Exercise
Your answer should consist of the lines in the following data that contain "input".

Exercise materials: Begin

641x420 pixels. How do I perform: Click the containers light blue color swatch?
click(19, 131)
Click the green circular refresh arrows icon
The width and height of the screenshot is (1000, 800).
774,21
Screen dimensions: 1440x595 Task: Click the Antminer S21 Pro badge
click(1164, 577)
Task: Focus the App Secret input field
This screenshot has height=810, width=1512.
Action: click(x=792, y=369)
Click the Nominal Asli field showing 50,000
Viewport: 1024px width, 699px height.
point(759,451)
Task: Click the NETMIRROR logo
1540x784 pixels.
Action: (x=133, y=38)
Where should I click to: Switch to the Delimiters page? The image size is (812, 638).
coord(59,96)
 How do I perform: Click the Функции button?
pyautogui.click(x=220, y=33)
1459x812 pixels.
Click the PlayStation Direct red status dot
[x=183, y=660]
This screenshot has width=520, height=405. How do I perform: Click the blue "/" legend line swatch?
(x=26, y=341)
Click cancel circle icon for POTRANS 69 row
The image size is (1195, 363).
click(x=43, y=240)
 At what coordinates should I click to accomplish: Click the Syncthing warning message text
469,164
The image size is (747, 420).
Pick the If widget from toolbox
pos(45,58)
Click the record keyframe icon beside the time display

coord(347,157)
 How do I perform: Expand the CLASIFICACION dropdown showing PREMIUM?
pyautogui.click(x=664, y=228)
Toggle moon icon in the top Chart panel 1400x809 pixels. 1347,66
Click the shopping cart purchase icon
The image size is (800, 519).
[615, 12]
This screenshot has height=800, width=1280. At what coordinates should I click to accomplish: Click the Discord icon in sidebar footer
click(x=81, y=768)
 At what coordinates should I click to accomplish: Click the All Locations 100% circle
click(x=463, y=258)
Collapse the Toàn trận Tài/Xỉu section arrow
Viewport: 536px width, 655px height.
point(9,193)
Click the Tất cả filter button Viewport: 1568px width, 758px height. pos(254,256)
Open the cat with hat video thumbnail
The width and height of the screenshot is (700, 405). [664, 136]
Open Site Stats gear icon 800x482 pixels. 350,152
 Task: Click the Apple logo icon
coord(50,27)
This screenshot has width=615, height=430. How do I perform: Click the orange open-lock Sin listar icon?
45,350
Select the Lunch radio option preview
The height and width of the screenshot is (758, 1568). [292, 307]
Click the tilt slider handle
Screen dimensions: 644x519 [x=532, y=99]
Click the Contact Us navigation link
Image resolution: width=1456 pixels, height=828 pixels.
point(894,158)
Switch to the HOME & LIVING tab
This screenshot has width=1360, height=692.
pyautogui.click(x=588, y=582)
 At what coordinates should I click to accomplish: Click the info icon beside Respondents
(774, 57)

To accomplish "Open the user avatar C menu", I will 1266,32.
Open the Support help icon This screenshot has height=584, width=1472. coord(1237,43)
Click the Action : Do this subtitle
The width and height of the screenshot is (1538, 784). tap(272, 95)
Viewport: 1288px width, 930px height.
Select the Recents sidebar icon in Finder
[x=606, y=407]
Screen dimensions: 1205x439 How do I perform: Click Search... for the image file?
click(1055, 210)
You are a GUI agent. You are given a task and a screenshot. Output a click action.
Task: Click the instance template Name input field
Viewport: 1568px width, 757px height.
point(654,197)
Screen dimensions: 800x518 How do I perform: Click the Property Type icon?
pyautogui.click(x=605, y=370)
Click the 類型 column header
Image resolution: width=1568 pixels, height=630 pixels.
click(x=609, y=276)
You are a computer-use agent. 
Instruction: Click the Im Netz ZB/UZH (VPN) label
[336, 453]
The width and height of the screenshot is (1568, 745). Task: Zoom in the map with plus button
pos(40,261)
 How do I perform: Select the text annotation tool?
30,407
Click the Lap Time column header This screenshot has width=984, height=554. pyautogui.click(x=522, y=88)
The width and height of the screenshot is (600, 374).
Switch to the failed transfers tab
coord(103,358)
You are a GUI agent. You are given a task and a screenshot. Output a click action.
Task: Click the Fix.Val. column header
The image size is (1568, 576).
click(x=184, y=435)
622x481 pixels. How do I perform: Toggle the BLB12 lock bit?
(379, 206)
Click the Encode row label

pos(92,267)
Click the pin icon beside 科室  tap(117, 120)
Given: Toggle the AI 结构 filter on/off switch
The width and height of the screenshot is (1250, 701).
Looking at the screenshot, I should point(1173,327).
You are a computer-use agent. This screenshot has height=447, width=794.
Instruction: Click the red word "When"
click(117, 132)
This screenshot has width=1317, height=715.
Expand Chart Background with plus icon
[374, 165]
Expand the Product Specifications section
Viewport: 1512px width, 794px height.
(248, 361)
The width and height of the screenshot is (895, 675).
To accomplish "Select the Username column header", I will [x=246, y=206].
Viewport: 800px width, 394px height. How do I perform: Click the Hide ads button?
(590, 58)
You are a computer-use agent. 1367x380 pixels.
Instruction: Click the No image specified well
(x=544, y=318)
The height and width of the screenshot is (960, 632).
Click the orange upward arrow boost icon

Exercise materials: End

Result of the task
Task: Focus the App Secret input field
Task: Click the instance template Name input field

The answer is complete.